Kebenaran hanya bisa dipahami, dihayati, dan dirasakan oleh mereka yang mempunyai kemauan, kapasitas, dan potensi untuk itu. Mereka yang tak punya kapasitas dan potensi itu bakal salah paham, salah tafsir, tersinggung, dan tak bakal memahami.
Di Ukraina, ada seorang gadis bernama Katya Koren yang menjadi korban “kekeliruan” sekelompok anak lelaki. Ceritanya, gadis berusia 19 tahun ini mengikuti kontes kecantikan yang ia harapkan dapat menjadi batu loncatannya dalam merintis karir sebagai fotomodel. Sebagai remaja yang mulai dewasa, Katya Koren menyukai tren dan suka berpenampilan modis—dan ia bermimpi dapat memasuki dunia glamour sebagaimana umumnya anak-anak muda.
Di dalam kontes itu, Katya tidak berhasil menjadi juara pertama—juri memberikan tempat di peringkat ketujuh. Bagi Katya, itu bukan soal, karena masih ada waktu lain kali, dan ia berharap dapat menjadi pemenang jika ada kesempatan lagi. Namun ternyata kesempatan gadis itu sudah habis. Hanya berselang satu hari semenjak mengikuti kontes kecantikan itu, dia lenyap.
Hilangnya Katya Koren sempat mengundang perhatian publik di Ukraina, karena waktu itu namanya sedang banyak dibicarakan sehubungan dengan kontes yang diikutinya. Keluarga dan masyarakat mencari-cari keberadaannya, dan kepolisian pun diterjunkan untuk membantu mencari kemana hilangnya perempuan itu. Satu minggu kemudian, Katya Koren berhasil ditemukan, namun sudah menjadi mayat.
Jasad perempuan ini ditemukan di sebuah hutan, dalam keadaan mengenaskan, dan masyarakat Ukraina pun gempar. Sebegitu gemparnya, sampai-sampai harian New York Daily News menjadikan berita itu sebagai salah satu headline pada 31 Mei 2011 kemarin.
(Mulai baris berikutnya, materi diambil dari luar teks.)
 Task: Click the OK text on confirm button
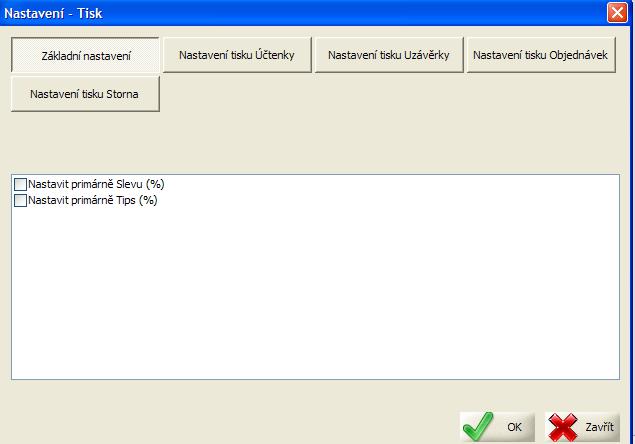click(x=514, y=427)
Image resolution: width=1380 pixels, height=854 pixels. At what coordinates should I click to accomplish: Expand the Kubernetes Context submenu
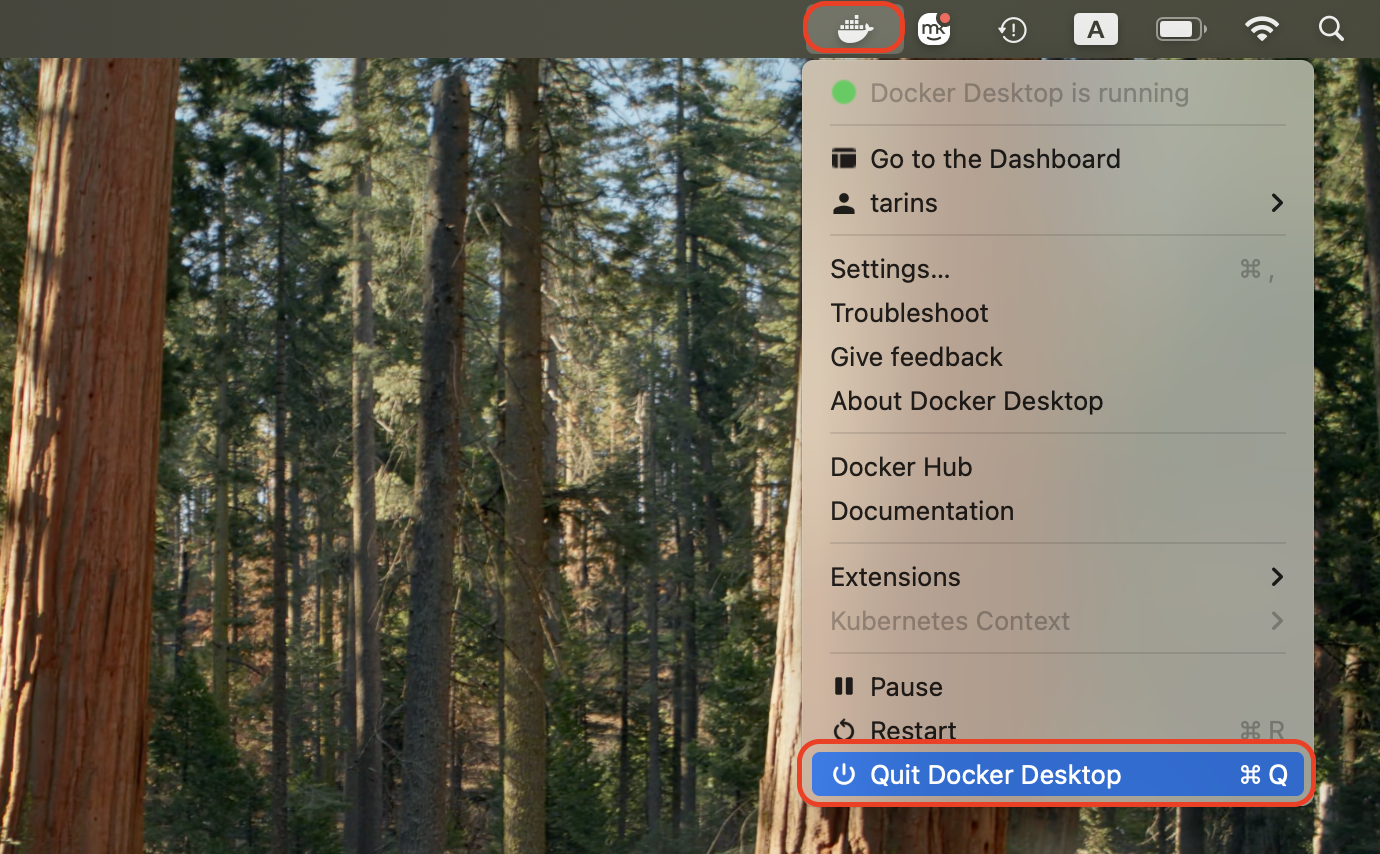[1277, 621]
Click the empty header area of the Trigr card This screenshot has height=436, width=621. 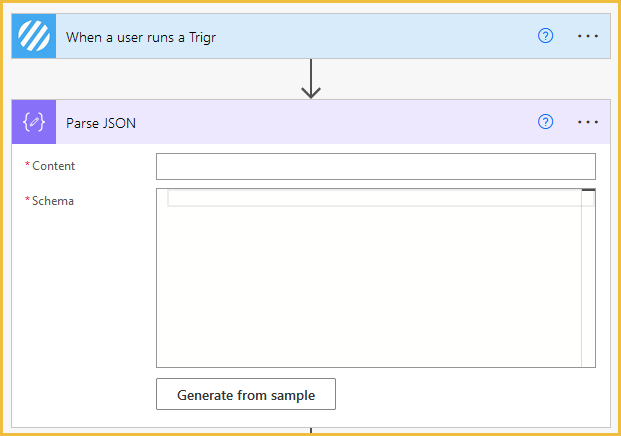pos(376,36)
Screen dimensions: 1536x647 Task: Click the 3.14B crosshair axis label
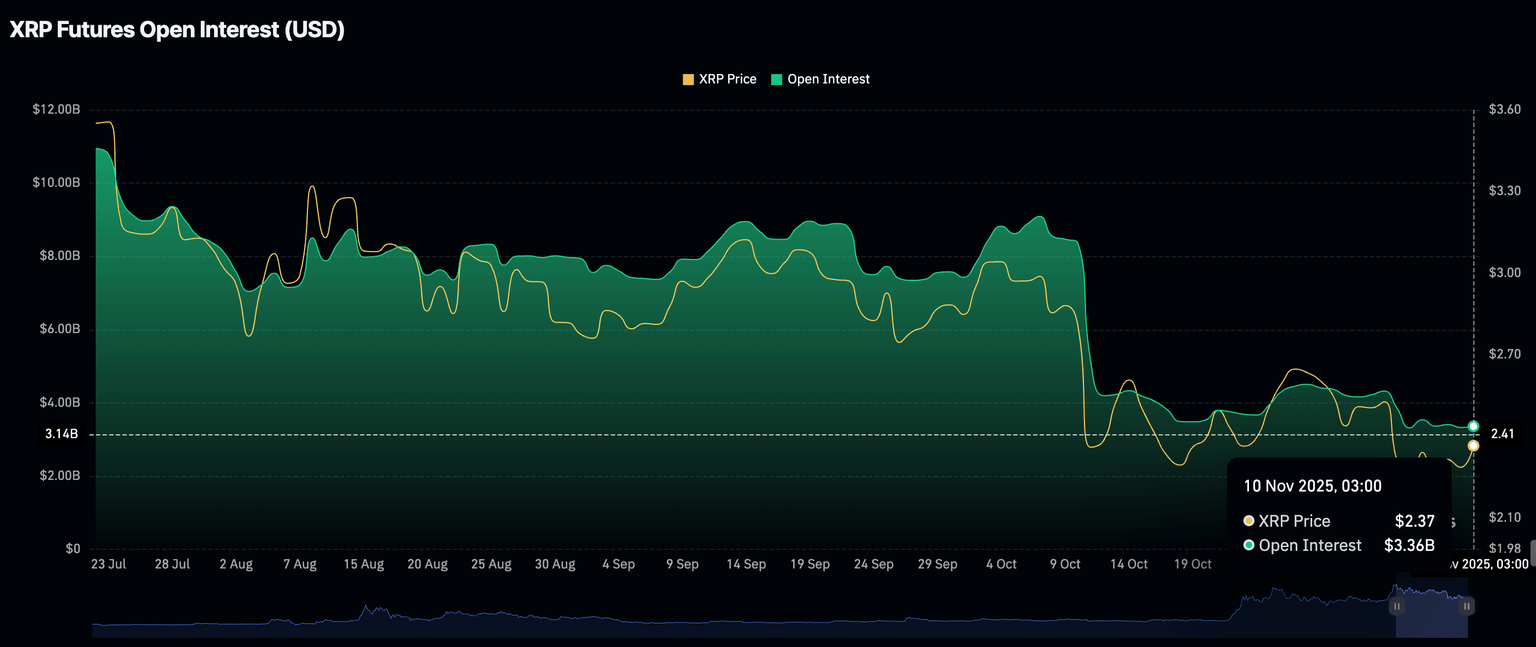[x=62, y=434]
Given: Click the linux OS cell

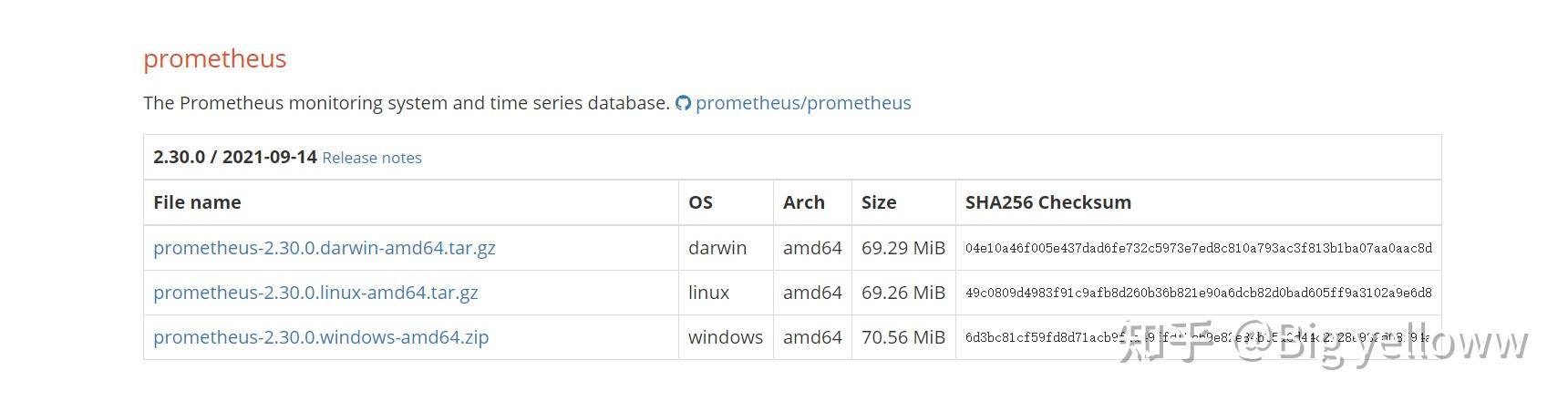Looking at the screenshot, I should click(708, 293).
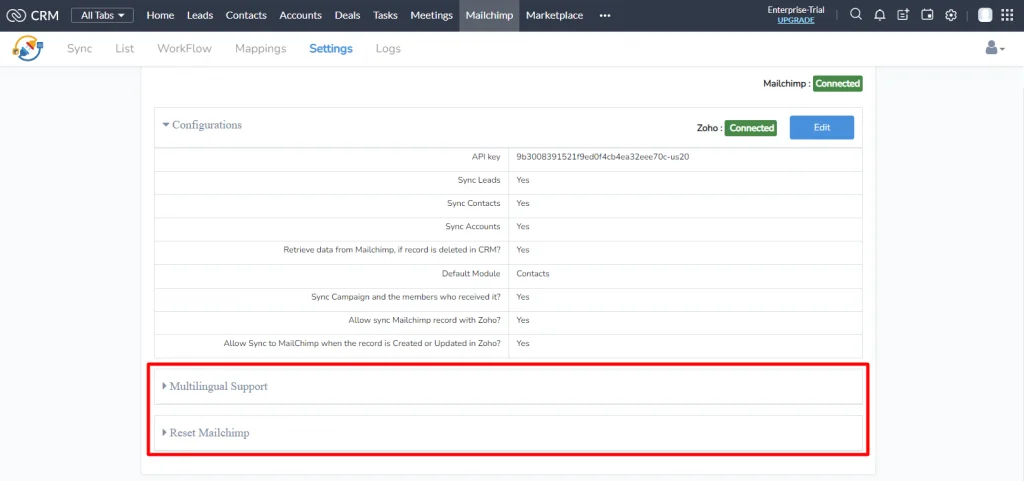Click the Mailchimp extension logo icon
The height and width of the screenshot is (481, 1024).
(28, 48)
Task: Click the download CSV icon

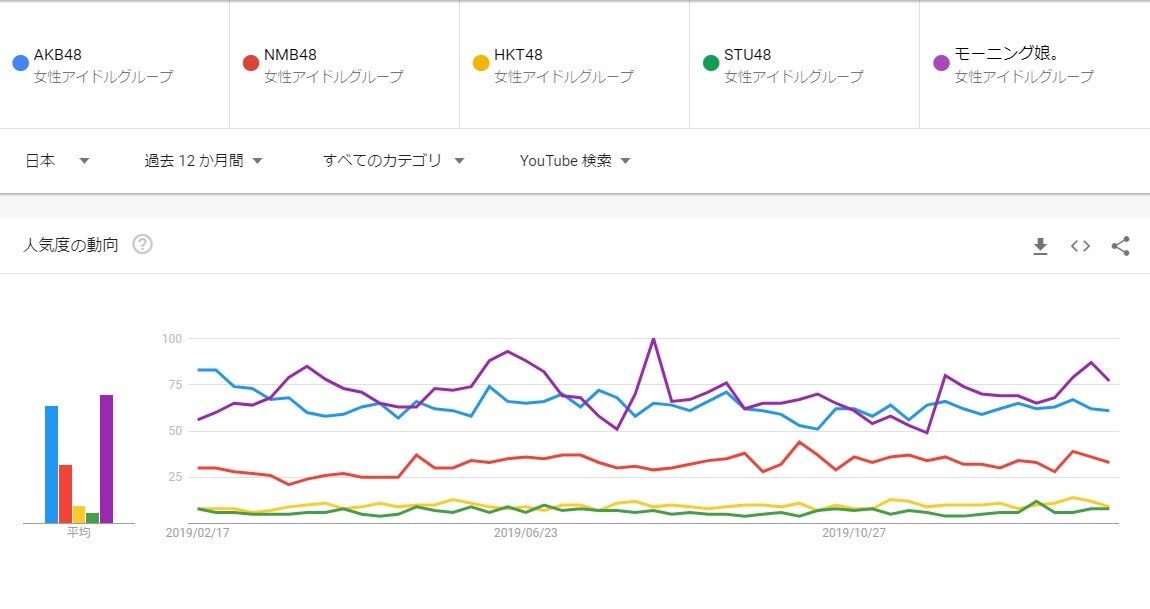Action: tap(1040, 246)
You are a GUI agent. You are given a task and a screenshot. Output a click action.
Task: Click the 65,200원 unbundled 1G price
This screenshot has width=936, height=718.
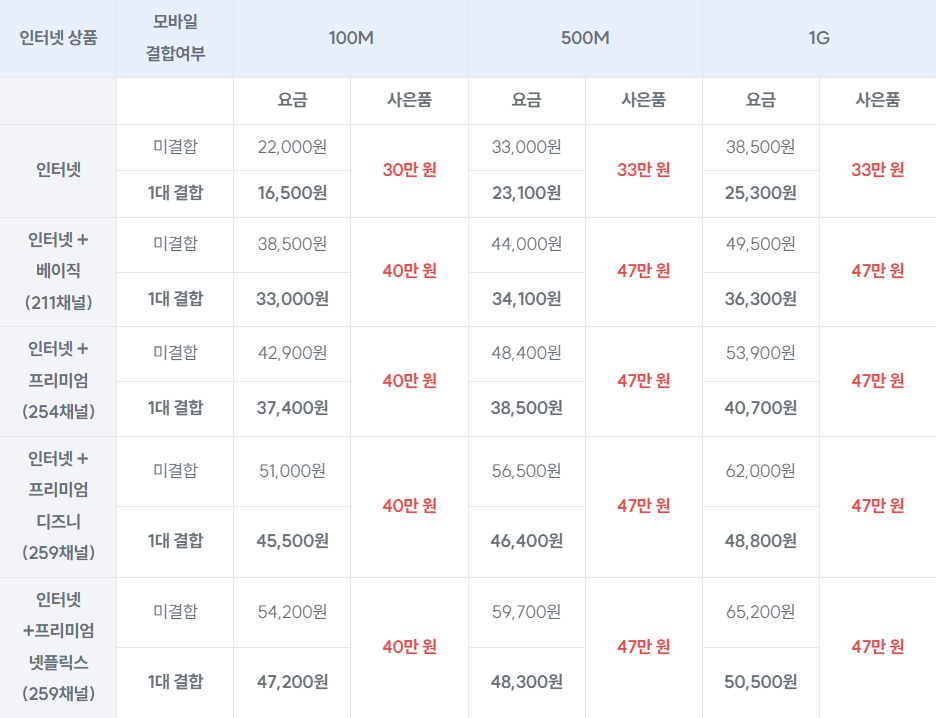[x=760, y=612]
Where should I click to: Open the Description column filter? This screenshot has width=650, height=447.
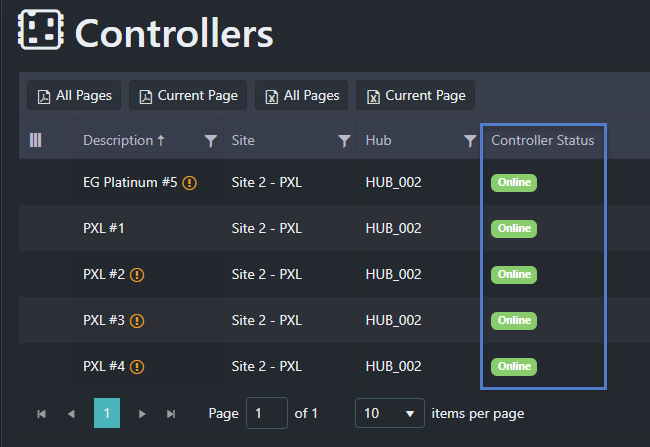(211, 141)
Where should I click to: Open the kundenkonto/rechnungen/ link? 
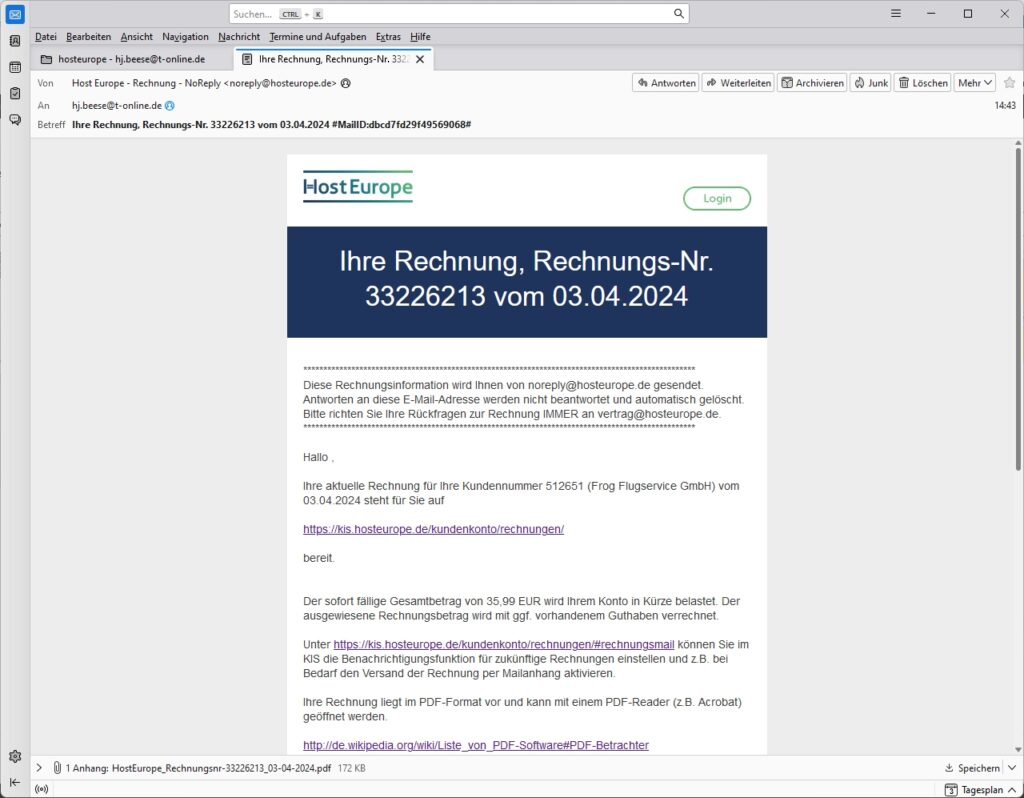433,529
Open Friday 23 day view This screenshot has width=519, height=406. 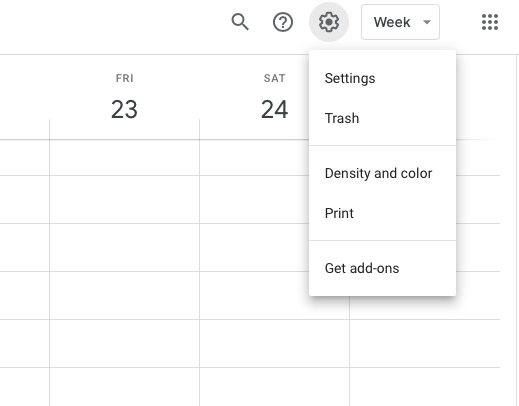(124, 109)
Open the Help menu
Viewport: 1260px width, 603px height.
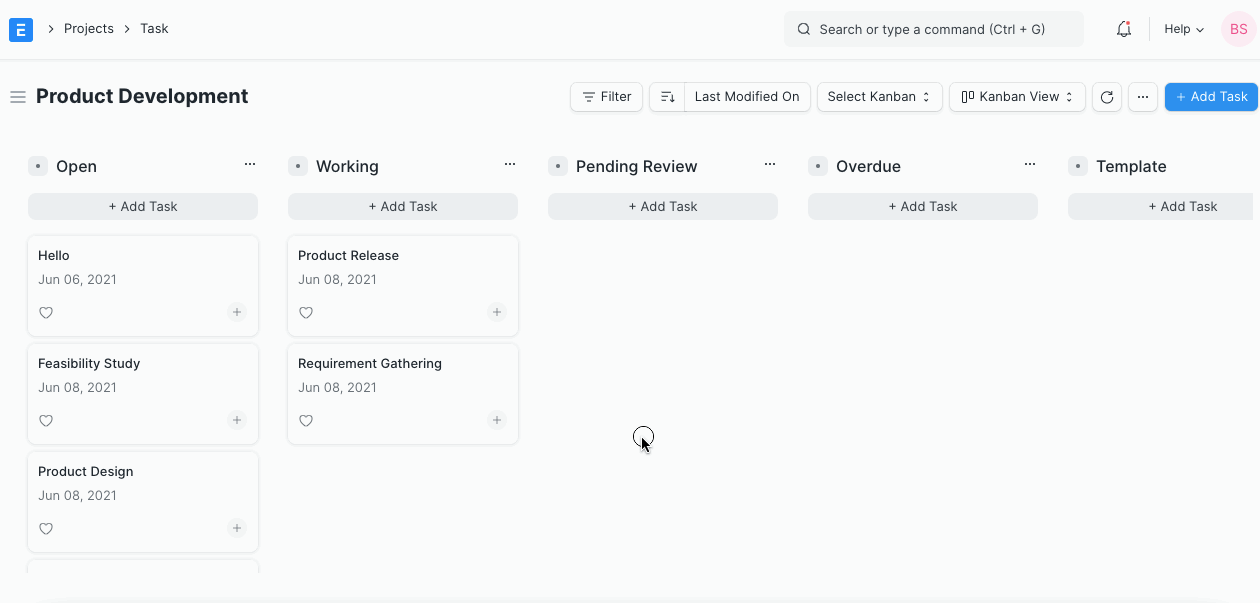pyautogui.click(x=1182, y=29)
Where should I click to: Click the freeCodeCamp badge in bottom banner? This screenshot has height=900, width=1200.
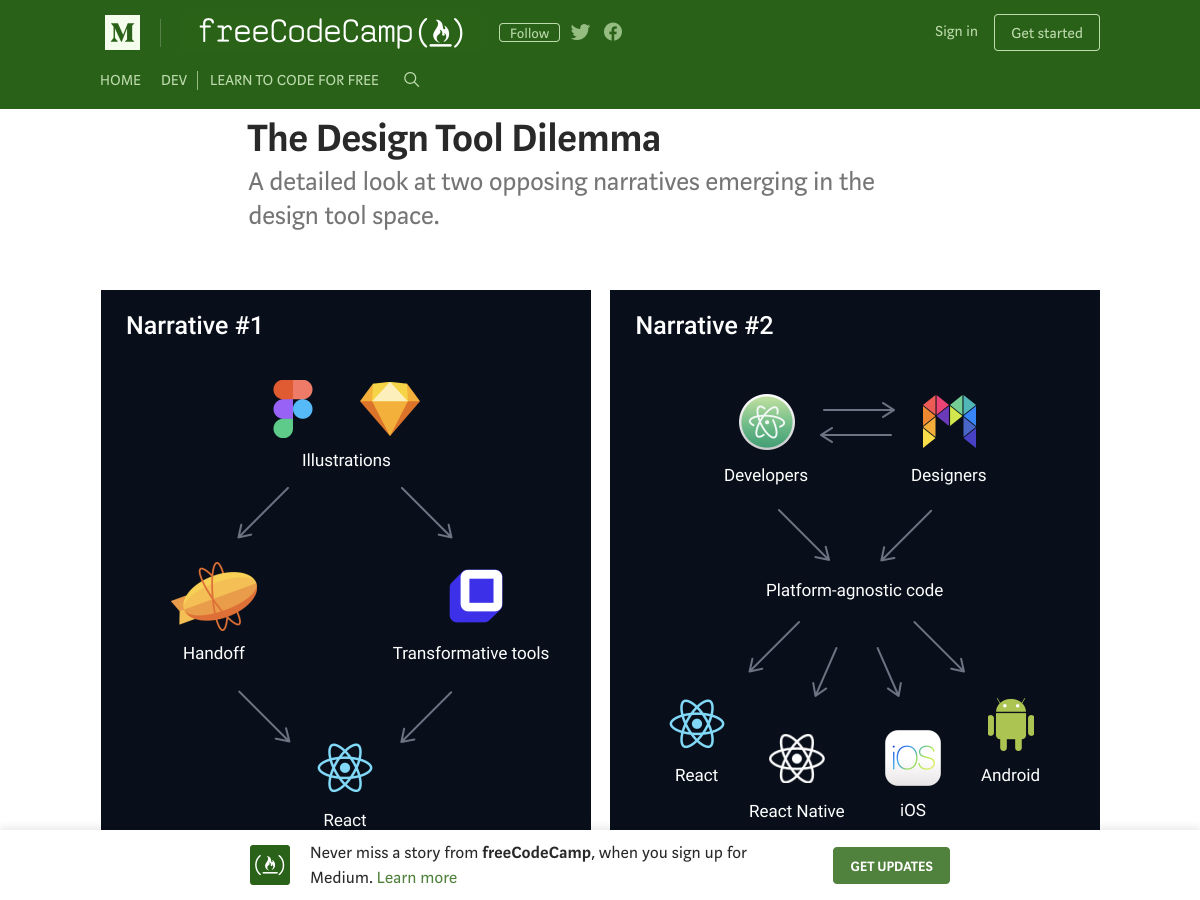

Investigasi yang dilakukan polisi kemudian menemukan fakta bahwa terbunuhnya Katya Koren karena disiksa—dilempari batu sampai mati. Ketika para pelaku kejahatan itu tertangkap, lagi-lagi masyarakat gempar. Ternyata, pelaku kejahatan biadab itu dilakukan oleh tiga anak laki-laki, rata-rata berusia 16 tahun.
Kenapa tiga anak laki-laki yang masih bau kencur itu tega-teganya membunuh seorang perempuan yang tidak bersalah apa-apa pada mereka…? Bihal Gaziev, salah satu pelaku kejahatan itu, menyatakan dengan jumawa, “Kami merajam Katya Koren karena dia telah melanggar hukum agama, yakni mengikuti kontes kecantikan yang memamerkan aurat.”
Halooow…? Apakah ini terdengar konyol…???
Mungkin memang terdengar konyol, tetapi “kekonyolan” itu telah menewaskan seorang anak perempuan. Bihal Gaziev bersama konco-konconya mungkin membaca buku agama yang tidak dipahaminya, dan kemudian mengamalkan isinya secara ngawur karena ketidaktahuan dan ketidakpahamannya. Sekali lagi, mungkin ini konyol. Tetapi kekonyolan itu telah merampas hidup seorang manusia.
Setengah bulan sebelum kasus itu terjadi di Ukraina, ada kasus tak jauh beda yang terjadi di Indonesia, tepatnya di Bengkulu. Anak lelaki yang terlibat dalam kasus ini bernama Febi Yulianda. Siswa kelas VIII SMP Negeri 2 Kabupaten Kepahiang ini masih berusia 14 tahun, tapi dia ditangkap dan ditahan polisi karena… merakit bom!
Bom yang dirakit anak ini juga bukan main-main—dia merakit bom buku, sesuatu yang saat ini sedang menjadi pusat perhatian kepolisian di seluruh Indonesia. Bom buku itu disembunyikan di rumahnya, namun ditemukan oleh ayahnya. Si ayah membawa “buku” itu ke polisi, dan akhirnya terkuak bahwa pembuatnya adalah anaknya sendiri.
Bagaimana bisa seorang anak berusia 14 tahun sampai berpikir membuat bom buku…???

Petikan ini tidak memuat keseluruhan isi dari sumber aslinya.